(Extracted records)
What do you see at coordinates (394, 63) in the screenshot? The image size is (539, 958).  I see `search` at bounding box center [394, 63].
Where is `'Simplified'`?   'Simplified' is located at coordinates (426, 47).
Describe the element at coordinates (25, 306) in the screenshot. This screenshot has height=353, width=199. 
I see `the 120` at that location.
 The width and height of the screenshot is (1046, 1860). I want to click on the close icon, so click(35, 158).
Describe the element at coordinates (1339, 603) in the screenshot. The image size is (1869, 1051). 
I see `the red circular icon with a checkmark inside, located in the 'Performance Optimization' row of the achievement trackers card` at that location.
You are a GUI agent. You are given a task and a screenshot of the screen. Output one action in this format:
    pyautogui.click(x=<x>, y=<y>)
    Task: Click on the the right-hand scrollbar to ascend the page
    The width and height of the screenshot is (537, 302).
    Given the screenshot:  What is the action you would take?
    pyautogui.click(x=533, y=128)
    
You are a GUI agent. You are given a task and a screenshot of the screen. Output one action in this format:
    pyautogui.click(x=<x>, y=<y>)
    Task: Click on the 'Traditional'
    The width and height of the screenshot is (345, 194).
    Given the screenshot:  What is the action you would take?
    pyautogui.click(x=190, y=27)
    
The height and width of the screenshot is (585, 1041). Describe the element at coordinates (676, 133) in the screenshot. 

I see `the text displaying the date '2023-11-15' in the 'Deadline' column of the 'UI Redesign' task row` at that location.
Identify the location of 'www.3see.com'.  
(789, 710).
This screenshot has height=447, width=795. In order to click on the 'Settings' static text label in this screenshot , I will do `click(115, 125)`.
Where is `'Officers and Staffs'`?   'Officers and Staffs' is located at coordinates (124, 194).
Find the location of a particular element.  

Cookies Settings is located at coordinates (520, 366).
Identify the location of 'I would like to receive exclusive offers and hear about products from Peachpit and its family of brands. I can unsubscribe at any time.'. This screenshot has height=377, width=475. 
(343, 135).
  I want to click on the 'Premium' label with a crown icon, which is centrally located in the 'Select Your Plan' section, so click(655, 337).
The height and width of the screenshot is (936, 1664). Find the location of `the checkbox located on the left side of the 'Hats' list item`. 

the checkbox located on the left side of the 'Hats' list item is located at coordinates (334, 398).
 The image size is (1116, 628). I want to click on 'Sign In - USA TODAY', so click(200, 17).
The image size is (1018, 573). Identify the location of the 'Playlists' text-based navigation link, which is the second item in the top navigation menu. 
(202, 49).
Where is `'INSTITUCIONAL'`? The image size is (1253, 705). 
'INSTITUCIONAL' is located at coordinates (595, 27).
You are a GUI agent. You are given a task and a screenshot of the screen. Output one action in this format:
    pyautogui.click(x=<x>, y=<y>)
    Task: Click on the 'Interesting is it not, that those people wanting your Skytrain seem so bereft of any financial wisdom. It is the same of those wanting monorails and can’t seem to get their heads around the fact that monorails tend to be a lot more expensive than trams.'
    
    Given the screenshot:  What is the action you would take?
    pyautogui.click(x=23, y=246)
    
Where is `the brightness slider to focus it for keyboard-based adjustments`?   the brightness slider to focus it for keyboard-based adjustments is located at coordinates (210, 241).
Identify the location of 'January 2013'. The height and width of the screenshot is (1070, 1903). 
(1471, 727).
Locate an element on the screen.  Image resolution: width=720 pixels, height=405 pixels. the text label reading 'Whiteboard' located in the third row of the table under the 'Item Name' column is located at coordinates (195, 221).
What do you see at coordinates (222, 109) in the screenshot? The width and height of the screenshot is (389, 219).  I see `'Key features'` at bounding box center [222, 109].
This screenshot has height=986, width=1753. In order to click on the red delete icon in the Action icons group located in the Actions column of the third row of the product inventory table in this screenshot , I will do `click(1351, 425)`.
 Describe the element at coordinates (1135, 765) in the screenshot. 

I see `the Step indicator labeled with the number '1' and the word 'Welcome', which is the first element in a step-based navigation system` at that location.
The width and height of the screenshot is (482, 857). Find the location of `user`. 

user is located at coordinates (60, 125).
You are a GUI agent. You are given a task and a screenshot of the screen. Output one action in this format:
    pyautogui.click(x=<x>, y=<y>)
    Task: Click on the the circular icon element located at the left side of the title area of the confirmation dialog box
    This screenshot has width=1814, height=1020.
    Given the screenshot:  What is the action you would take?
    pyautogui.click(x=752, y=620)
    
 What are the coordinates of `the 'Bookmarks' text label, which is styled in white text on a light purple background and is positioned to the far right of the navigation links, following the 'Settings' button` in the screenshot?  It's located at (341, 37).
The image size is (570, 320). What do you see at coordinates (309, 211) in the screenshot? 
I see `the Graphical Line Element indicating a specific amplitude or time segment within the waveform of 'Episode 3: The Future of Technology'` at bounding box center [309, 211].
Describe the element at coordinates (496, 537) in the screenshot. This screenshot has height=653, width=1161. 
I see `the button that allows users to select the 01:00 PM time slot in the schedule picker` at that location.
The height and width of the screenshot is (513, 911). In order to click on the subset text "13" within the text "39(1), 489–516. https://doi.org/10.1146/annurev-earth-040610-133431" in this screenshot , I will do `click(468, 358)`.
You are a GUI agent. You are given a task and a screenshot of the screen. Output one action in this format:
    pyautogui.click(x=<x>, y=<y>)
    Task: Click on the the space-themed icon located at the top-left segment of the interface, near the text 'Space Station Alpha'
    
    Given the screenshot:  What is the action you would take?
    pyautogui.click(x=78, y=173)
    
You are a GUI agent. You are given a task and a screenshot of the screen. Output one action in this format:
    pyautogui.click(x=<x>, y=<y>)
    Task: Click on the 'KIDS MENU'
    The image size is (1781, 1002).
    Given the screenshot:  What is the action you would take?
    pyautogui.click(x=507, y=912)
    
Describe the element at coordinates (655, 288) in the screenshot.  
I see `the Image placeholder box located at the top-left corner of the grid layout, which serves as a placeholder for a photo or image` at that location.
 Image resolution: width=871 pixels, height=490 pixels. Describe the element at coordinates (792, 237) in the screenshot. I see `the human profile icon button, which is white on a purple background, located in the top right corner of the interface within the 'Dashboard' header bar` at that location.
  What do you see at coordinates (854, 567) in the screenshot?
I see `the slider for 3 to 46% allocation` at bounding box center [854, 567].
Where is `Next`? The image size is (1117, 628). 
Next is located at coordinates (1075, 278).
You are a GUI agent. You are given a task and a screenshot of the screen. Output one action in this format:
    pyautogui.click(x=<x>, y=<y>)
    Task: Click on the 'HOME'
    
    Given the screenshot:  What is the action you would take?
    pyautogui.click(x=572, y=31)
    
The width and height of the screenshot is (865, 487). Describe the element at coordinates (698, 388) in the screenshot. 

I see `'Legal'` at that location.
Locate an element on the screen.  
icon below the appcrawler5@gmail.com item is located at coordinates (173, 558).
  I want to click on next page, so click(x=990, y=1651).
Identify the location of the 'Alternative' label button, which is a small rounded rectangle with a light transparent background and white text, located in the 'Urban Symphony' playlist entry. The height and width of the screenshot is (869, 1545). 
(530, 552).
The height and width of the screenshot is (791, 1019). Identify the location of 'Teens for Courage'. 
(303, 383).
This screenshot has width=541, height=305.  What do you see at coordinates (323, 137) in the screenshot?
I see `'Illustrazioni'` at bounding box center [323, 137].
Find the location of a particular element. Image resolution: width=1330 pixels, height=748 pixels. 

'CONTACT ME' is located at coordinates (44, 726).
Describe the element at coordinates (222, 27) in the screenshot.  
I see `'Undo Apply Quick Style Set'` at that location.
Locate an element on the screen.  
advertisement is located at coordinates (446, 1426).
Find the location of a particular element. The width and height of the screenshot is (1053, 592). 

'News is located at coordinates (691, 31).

▶ **Set exercise**
Rewrite the records in the stretch from the line containing "Describe the element at coordinates (1339, 603)" through the line containing "red circular icon" as a two-column CSV with columns named request and response. Give one row per record, with each field quoted and any line breaks replaced by spaces.

▶ **Exercise answer**
request,response
"Describe the element at coordinates (1339, 603) in the screenshot. The image size is (1869, 1051).","I see `the red circular icon with a checkmark inside, located in the 'Performance Optimization' row of the achievement trackers card` at that location."